第5章 新しい血
サイド
晋助「ほら、脱げ」
「うん」
シュル…パサッ
布の擦れる音が部屋に響く
私も晋助も無言
晋助「こっちとそっちに手ぇ通せ」
晋助に言われたことに従う
晋助といる時だけ私は話すのが難しくなる
大人っぽいから?
顔が怖いから?
なんでだろ?
晋助「…俺と喋るときは無口だな」
「うーん。なんか晋助と話すのは難しい。
大人っぽいからかな?」
顔が怖いなんて言えない。
「でも慣れればいいや」
晋助「…あぁ」
「晋助はお兄ちゃんより年上に見える」
晋助「アキラの方が身長も知識も俺より上だがな」
「んとね…雰囲気がなんか違う。
お兄ちゃんはふわふわしてるのに…晋助は落ち着いてる…だから大人っぽいのかな?」
晋助「落ち着いてる…か。
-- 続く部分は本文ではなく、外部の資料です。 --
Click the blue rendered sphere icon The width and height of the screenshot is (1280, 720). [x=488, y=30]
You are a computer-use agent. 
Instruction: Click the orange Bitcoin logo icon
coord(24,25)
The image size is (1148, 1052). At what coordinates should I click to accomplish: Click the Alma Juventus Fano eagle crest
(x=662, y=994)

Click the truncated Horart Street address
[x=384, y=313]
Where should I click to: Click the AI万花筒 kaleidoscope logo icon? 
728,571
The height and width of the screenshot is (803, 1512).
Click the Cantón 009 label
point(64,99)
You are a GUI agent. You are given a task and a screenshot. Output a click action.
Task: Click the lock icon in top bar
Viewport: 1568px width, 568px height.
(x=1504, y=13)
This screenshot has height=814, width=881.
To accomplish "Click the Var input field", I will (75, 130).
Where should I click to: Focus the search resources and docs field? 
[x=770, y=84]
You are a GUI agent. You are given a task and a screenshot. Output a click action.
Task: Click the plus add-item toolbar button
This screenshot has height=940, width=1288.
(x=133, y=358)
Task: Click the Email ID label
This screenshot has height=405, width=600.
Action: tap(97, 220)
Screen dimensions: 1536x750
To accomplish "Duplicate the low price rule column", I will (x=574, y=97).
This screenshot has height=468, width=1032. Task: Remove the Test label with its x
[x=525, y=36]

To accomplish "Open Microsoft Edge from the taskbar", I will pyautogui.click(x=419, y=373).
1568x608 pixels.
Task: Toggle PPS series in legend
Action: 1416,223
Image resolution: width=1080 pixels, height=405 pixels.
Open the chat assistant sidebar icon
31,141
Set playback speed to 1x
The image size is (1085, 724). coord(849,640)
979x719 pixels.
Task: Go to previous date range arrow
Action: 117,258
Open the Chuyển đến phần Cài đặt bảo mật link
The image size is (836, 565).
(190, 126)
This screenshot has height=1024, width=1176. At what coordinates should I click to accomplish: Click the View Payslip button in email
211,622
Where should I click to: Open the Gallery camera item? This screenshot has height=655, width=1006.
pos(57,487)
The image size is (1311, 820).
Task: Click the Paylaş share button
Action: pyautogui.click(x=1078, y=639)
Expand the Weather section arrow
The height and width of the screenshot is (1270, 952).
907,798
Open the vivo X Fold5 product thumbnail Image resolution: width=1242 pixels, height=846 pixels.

」
晋助は着物を着せながら話してくれる
晋助「できた……けど、でかいな」
私と晋助は頭一個分違う
晋助は3人の中でも一番小さいのに…大きい
裾を普通よりも上げてくれたらしいけど、帯のところで重なって帯がゆるゆるになるから…無理だ。
次は普通に着せてくれた。
袖も、裾も、ぶかぶか
あっ!思いついた
「晋助!思いついた!
裾を帯に押し込んで、袖はまくろ!」
晋助「押し込んでって…こうか?」
晋助は裾をピラッとまくって帯に入れてくれた
これなら動きやすく、帯にもあんまり重ならないからゆるゆるにならない
足がじゃっかんスースーするけど…なれるでしょ
袖はまくってもらって完成だ!
「できた!ありがとー!晋助」
晋助「なら行くぞ」
「うん!」
晋助の手を握って部屋を出た
お兄ちゃんよりもお兄ちゃんかもしれない。